The Tathāgatagarbha Sūtra is an influential and doctrinally striking Mahāyāna Buddhist scripture which treats of the existence of the "Tathāgatagarbha" (Buddha-Matrix, Buddha-Embryo, lit. "the womb of the thus-come-one") within all sentient creatures. According to the Buddha, all sentient beings are born with buddha-nature and have the potential to become a Buddha. Physical and mental defilements of everyday life act as clouds over this nature and usually prevent this realization. This nature is no less than the indwelling Buddha himself.

==History==
===Origins and development===
Anthony Barber associates the development of the Tathāgatagarbha Sūtra with the Mahāsāṃghika sect of Buddhism, and concludes that the Mahāsāṃghikas of the Āndhra region (i.e. the Caitika schools) were responsible for the inception of the Tathāgatagarbha doctrine.

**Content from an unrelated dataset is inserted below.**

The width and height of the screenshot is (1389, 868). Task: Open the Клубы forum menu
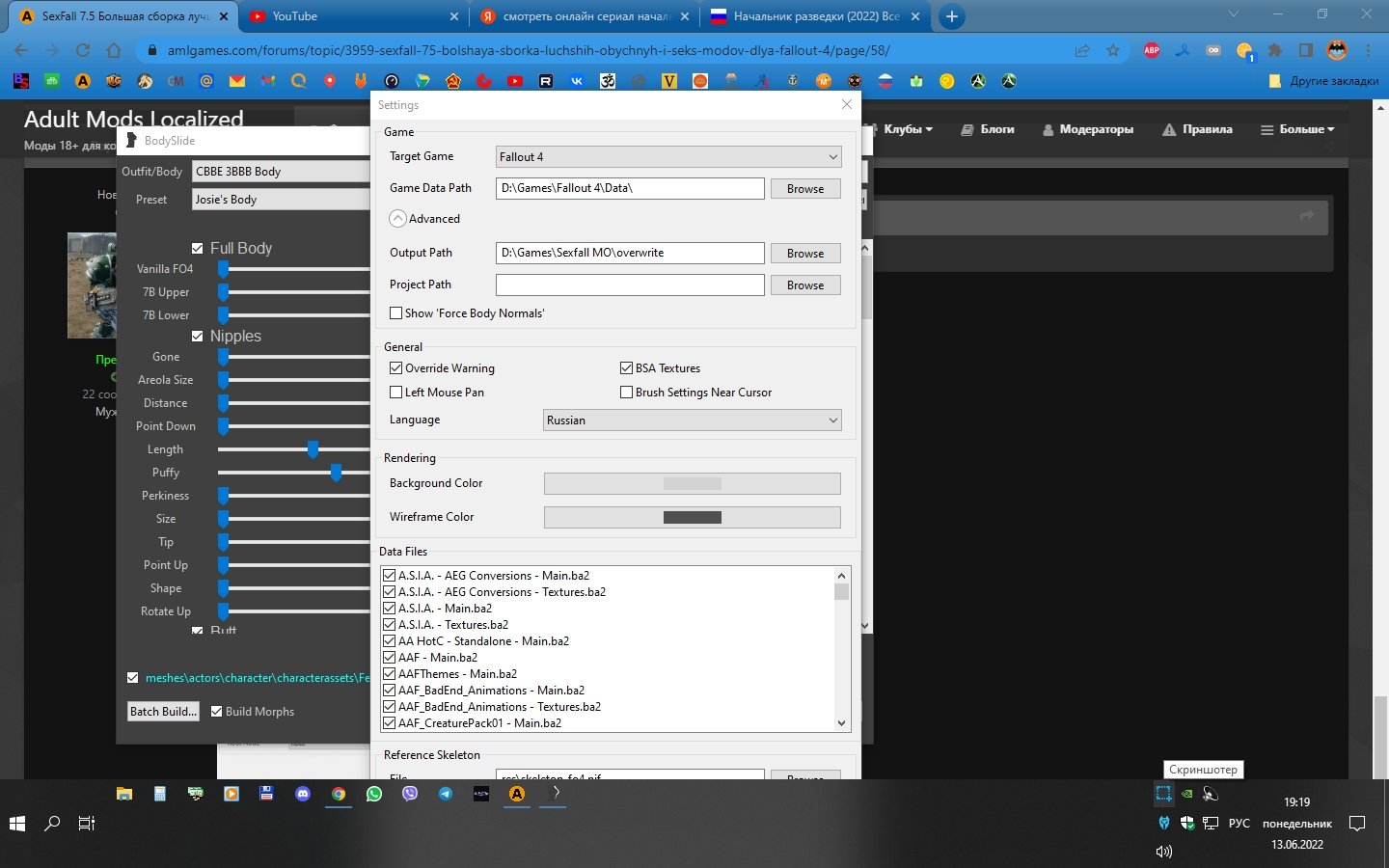pos(908,129)
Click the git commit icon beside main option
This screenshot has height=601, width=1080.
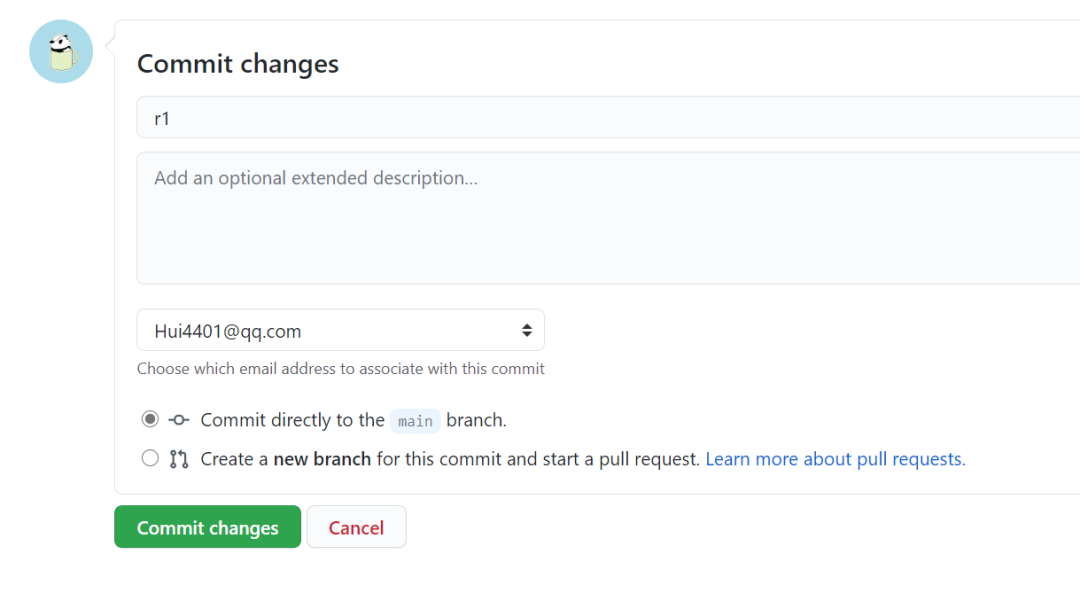point(178,420)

The Tathāgatagarbha Sūtra is considered "the earliest expression of this [the tathāgatagarbha doctrine] and the term tathāgatagarbha itself seems to have been coined in this very sutra." The text is no longer extant in its language of origin, but is preserved in two Tibetan and two Chinese translations.

===Translations===
Michael Zimmermann discerns two recensions, the shorter recension, translated into Chinese by Buddhabhadra in 420 CE, and the more extended and detailed recension, extant in the following translations:
- the Chinese translation of Amoghavajra (middle of 8th century);
- an apocryphal Tibetan translation from Bathang;
- the canonical Tibetan translation (around 800 CE).
Buddhabhadra's version was translated into English by Grosnick in 1995 and the Tibetan version was translated by Zimmermann in 2002.

==The nine similes==
According to Zimmermann, the nine similes "embody the new and central message of the text, embedded in the more or less standard framework consisting of the setting, a passage expounding the merit of propagating the sutra and a story of the past."
The simile (1) in the first chapter describes a fantastic scene with many buddhas seated in lotus calyxes in the sky, who are not affected by the withering of the flowers. The following eight similes illustrate how the indwelling Buddha in sentient beings is hidden by the negative mental states (kleśas),

comparing it to (2) honey protected by bees, (3) kernels enclosed by their husks, (4) a gold nugget in excrement, (5) a hidden treasure beneath the house, (6) a sprout in the seed becoming a huge tree, (7) a tathāgata image wrapped in rotten rags, (8) a cakravartin in the womb of a despised, orphan woman and (9) a golden figure within a burned clay mold.

==Doctrines==

===Overview===
In regard to the Tathāgatagarbha Sūtra and the term Tathāgatagarbha, A. W. Barber writes:

... as Alex Wayman, Michael Zimmermann, and I have noted, the original meaning of the term was that one is "already" or primordially awakened. For example, the Tathagatagarbha sutra illuminates the matter metaphorically this way: "inside a casting mold there is perfectly formed Buddha; the ignorant see the filth of the mold but the wise know that the Buddha is within."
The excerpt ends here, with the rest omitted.